* **Problem details**:
An exact transcription of the entries is required, with no images included.

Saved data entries
* * * * * * * * *

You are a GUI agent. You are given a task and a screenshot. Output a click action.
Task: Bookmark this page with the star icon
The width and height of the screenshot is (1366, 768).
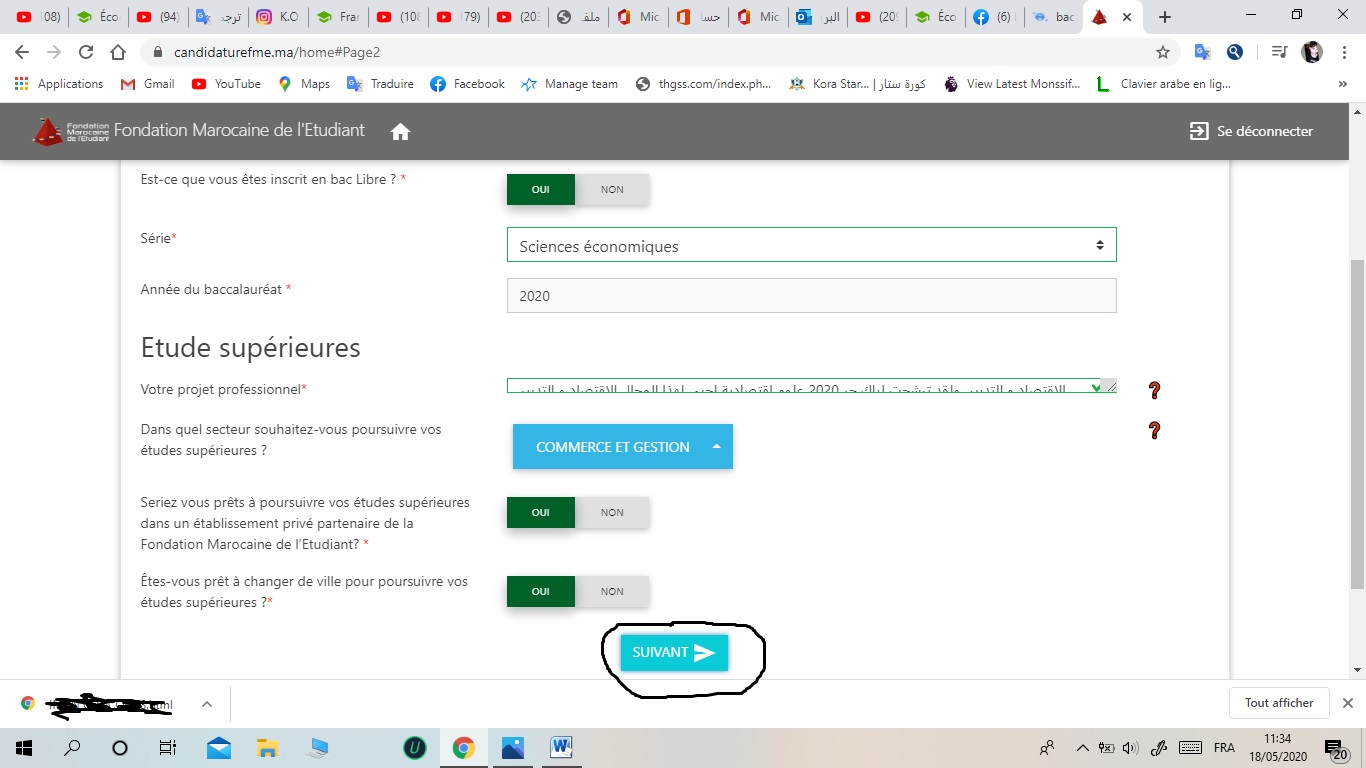click(x=1162, y=52)
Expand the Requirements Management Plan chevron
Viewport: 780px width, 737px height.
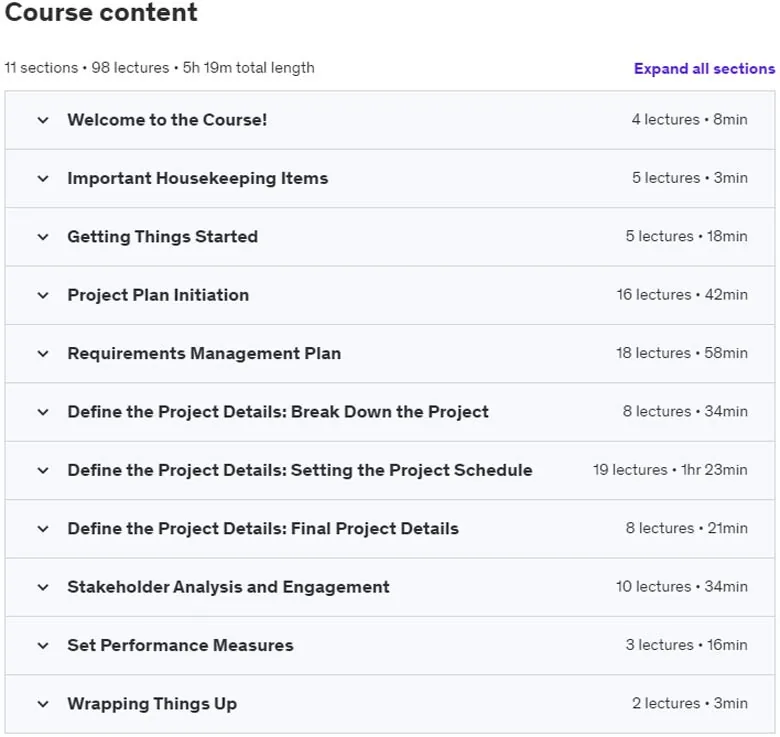pos(43,354)
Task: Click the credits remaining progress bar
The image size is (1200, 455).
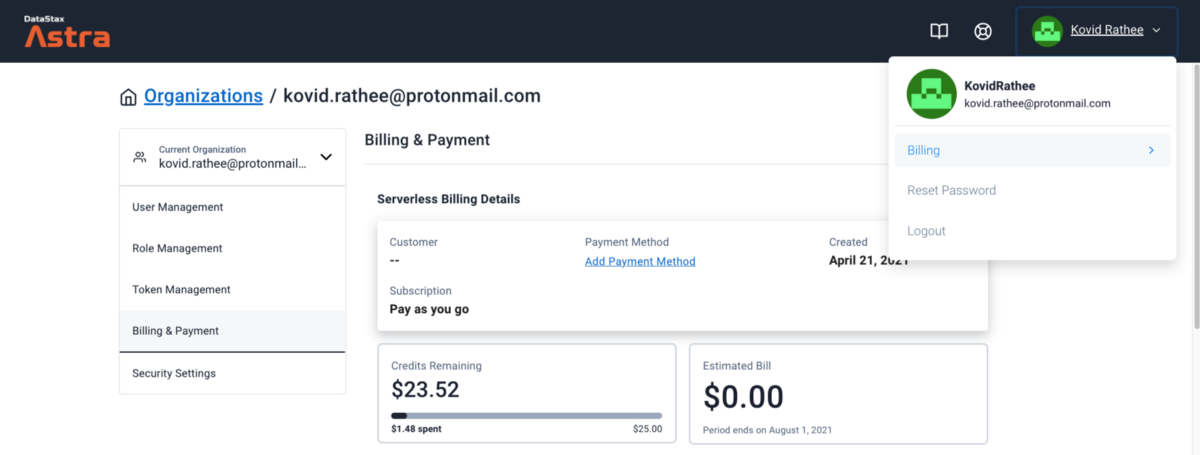Action: [526, 415]
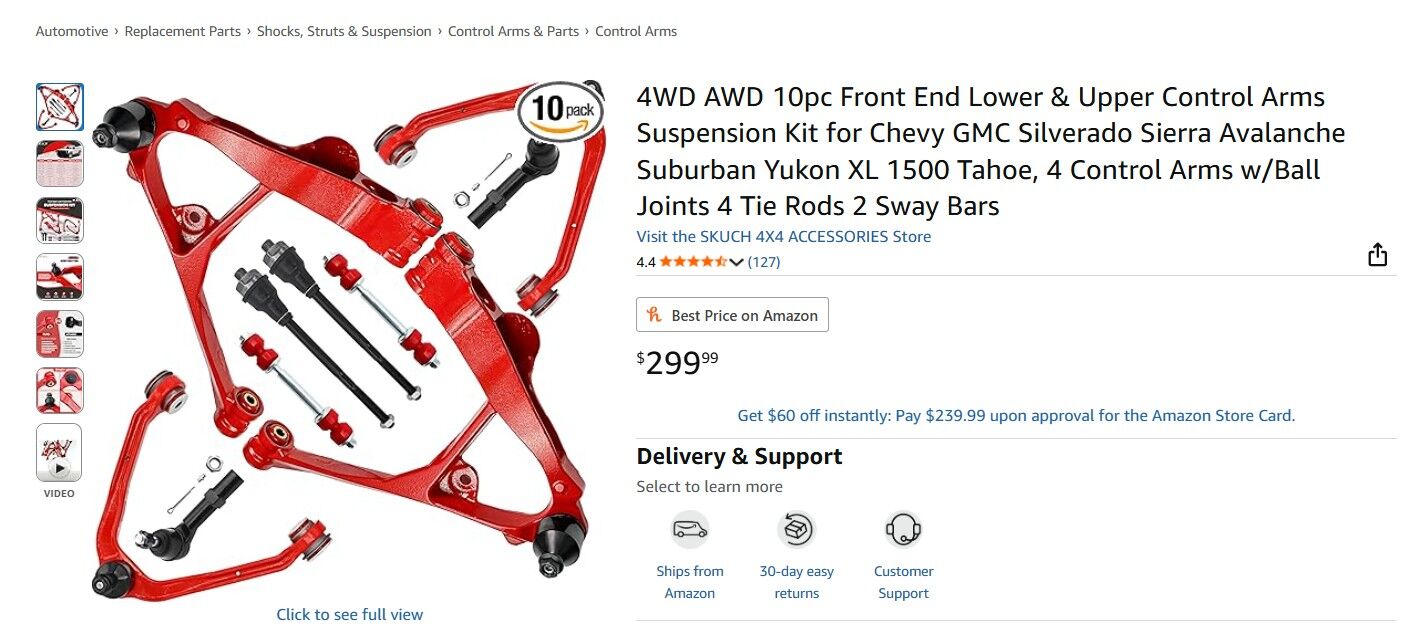Screen dimensions: 1404x640
Task: Click the Best Price on Amazon badge
Action: 732,315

* * * * * * * * *

* **Output for this exercise**:
You are a GUI agent. You are given a task and a screenshot. Output a click action.
Task: Bookmark this page with the star icon
The width and height of the screenshot is (1366, 768).
click(x=1162, y=52)
Expand the Requirements Management Plan chevron
Viewport: 780px width, 737px height.
pos(43,354)
Task: Click the credits remaining progress bar
The image size is (1200, 455).
Action: [526, 415]
Screen dimensions: 1404x640
Task: Click the Best Price on Amazon badge
Action: 732,315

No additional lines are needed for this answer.